Health inequity of tubercle bacillary patients does not stem from medical mismanagement, from physician-directed errors, as the three ‘stereotypes demonstrate, but more on the conglomeration of factors like race, income, economic policies, ease of health accession and fear of being apprehended or ignored by the medical staffs (Farmer, 1999). According to Lynch et al (2000), health inequity may also be associated with neomaterial interpretation —differential accumulation of exposures and experiences that have their sources in the material world—and differences in individual income.
Health inequity, then, in general, is highly dependent on the resources of the individual. This is in opposition of the psychosocial theory which precludes that inequity is, more or less, a result of hierarchy stress or the combination of maladaptive behaviours as a reaction to the SES. The association between the standard of living and health cannot be easily dismantled, yet, on the face of such social health injustice, what actions are available for the State to remedy this particular problem? Lynch et al’s (2000) on solubilizing the problem was vague and inconclusive: .. trategic investments in neo-material conditions via more equitable distribution of public and private resources that are likely to have the most impact on reducing health inequalities and improving public health in both rich and poor countries in the 21st century… (p. 1203) Farmer’s (1999) ultimate solution is pragmatic solidarity. The term was rather vague and inconclusive with no proper definitum; Pragmatic solidarity was loosely defined as something that would mean ‘increased funding for control and treatment [of diseases]’, ‘making therapy available in a systematic way’ and preventing ‘emergence [of diseases].
Farmer’s primary intent is to target the health anathema at the specific level. On the other hand, Link and Phelan’s approach was different. Link and Phelan (2005) posited a barrage of solutions which capitalizes on policy consideration as macro-level approach to the problem— creating intervention that benefit state members irregardless of their own resources and actions, monitoring the dissemination of health enhancing information and interventions and creating policies that would distribute resources to the poor.
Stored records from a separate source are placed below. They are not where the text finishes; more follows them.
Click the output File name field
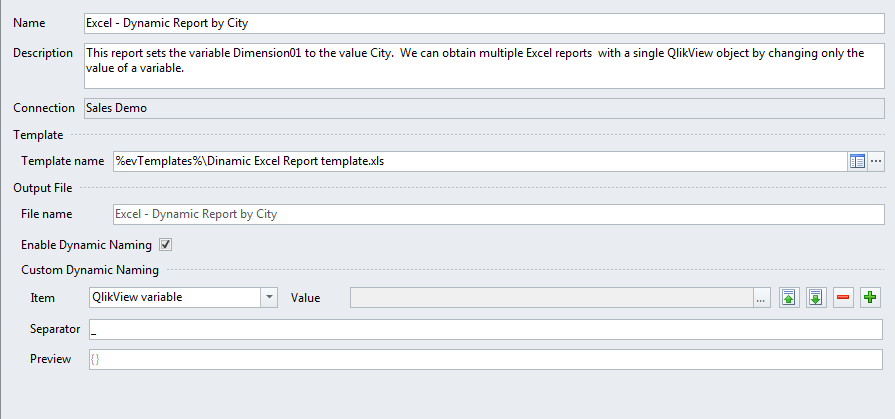 [x=498, y=214]
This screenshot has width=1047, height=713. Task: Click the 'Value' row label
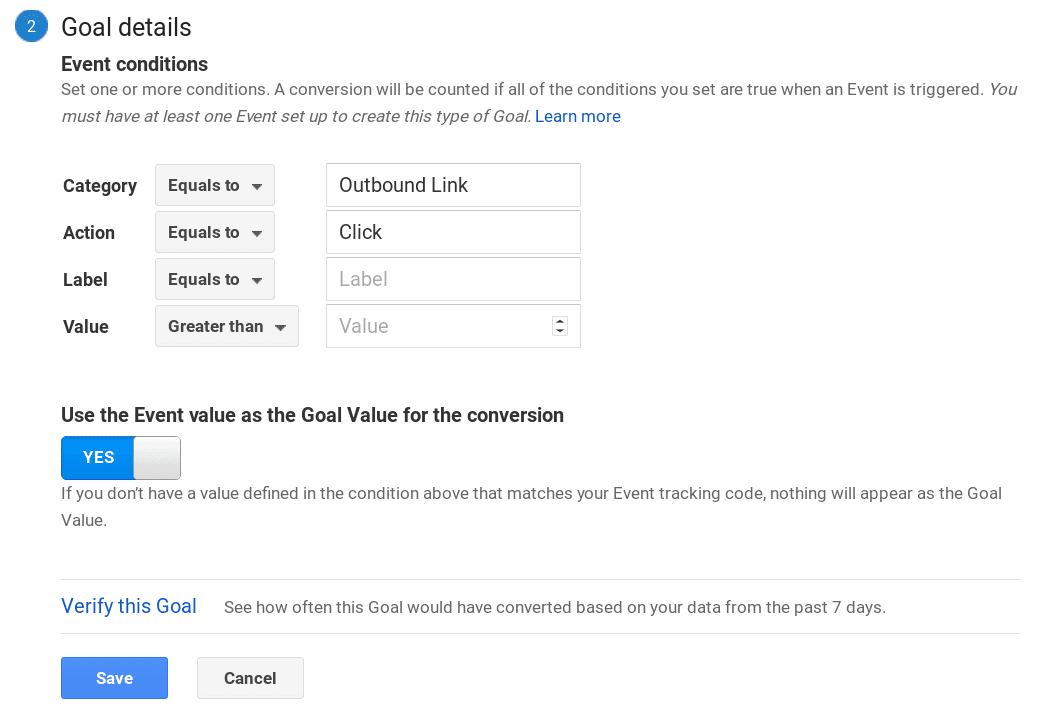86,327
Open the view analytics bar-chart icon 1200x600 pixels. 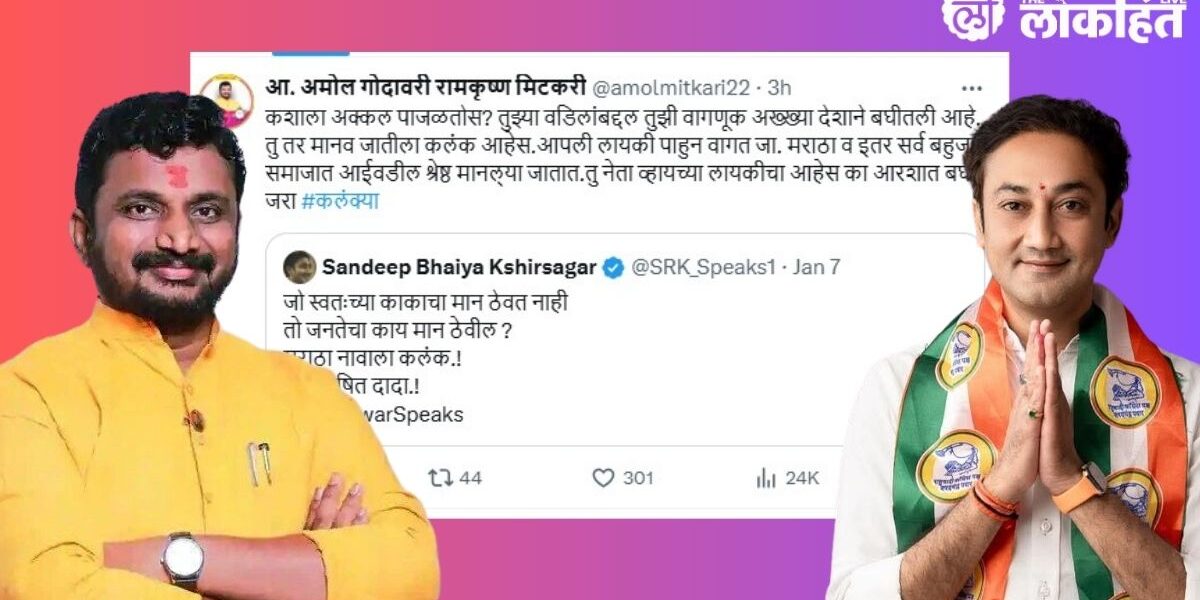[x=767, y=478]
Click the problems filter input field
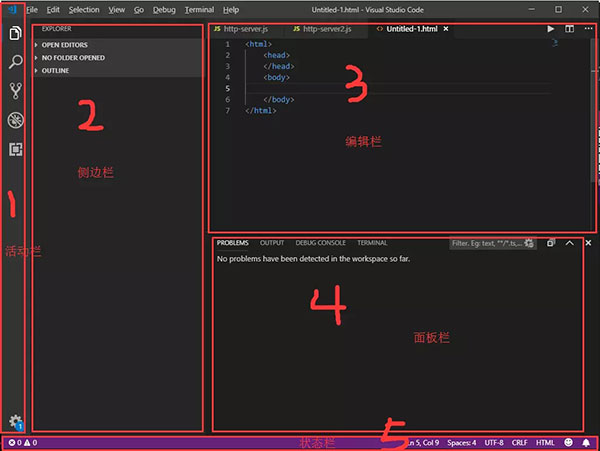This screenshot has height=451, width=600. [x=485, y=243]
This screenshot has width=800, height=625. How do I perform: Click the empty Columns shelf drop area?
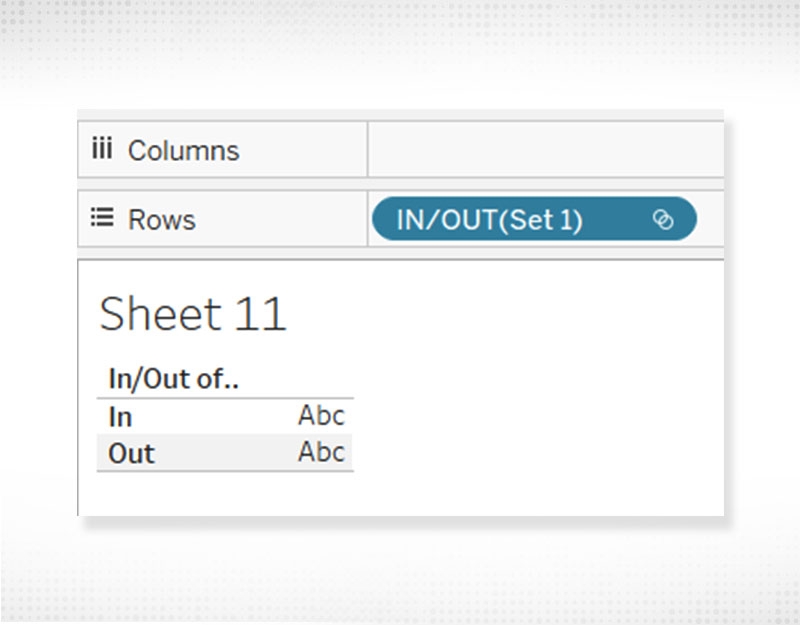click(545, 150)
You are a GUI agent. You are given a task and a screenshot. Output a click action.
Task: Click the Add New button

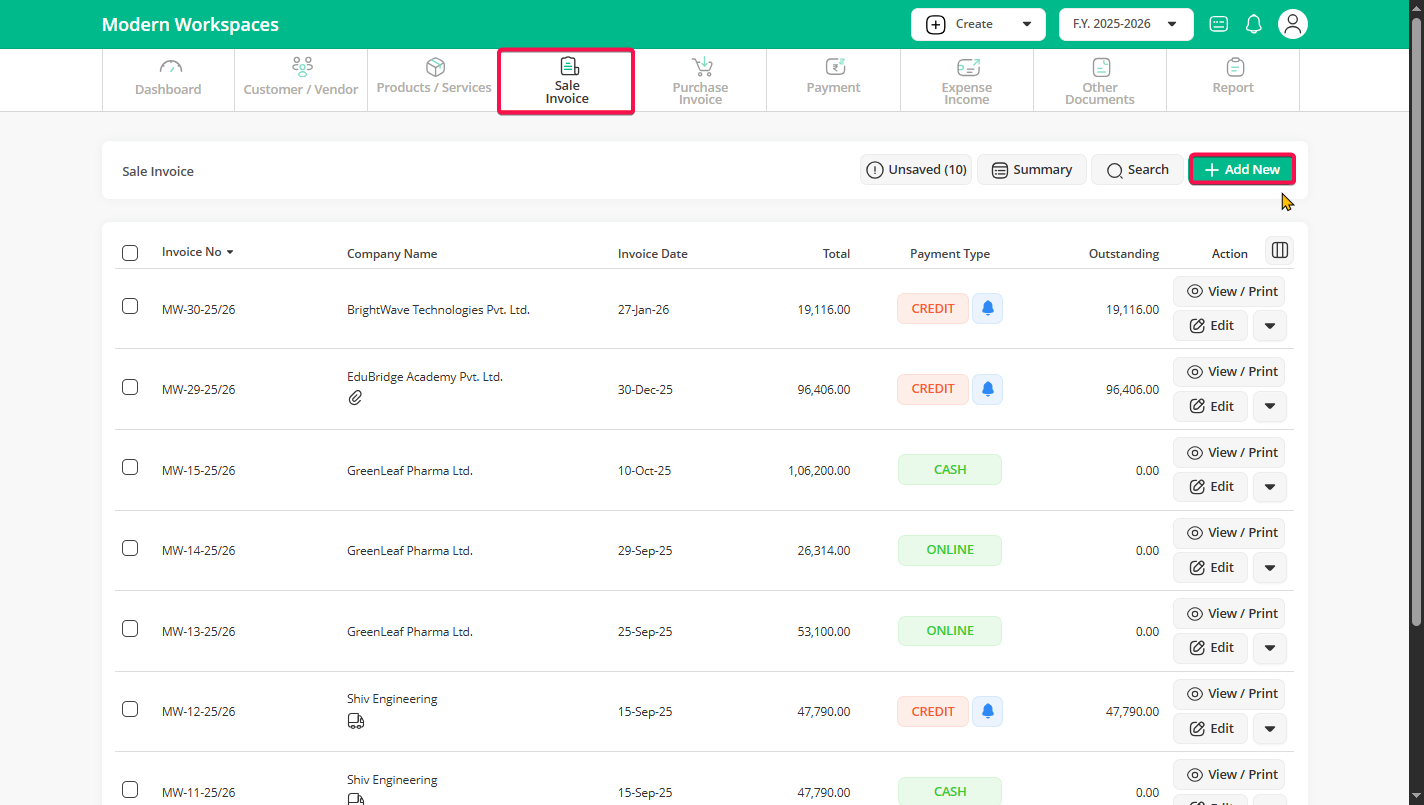tap(1241, 170)
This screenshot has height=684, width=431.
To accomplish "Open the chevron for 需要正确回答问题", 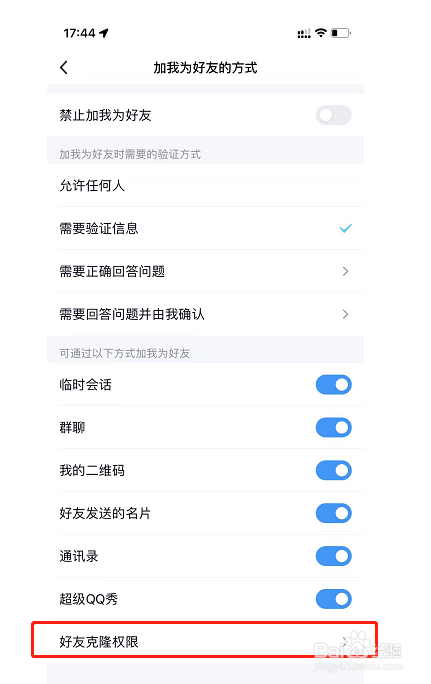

A good solution to the problem would be targeting health inequity using combinatorial methods on the macro and micro-level approach. Interventions created at the larger scale such as policy consideration is a good approach and finding out the etiology of various diseases obviously have positive outcomes for ‘curing’. Such interventions are necessary to preserve not only the health of the general public but also to maintain a relatively pure, socially just and a healthy environment.